[START OF Material provided]

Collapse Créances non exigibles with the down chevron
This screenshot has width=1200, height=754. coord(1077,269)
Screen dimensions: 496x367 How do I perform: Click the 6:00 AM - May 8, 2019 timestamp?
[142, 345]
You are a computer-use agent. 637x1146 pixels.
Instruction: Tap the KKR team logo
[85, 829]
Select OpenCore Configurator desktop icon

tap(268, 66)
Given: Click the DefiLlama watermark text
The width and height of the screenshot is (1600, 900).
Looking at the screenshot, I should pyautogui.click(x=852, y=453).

[END OF Material provided]

Exercise aim: Rewrite the lines running from the one that contains "Given: Click the DefiLlama watermark text" through the end of the material, inclusive, changing "watermark" to "logo" and leaving everything else as it is. Give back only those lines.

Response to this exercise:
Given: Click the DefiLlama logo text
The width and height of the screenshot is (1600, 900).
Looking at the screenshot, I should pyautogui.click(x=852, y=453).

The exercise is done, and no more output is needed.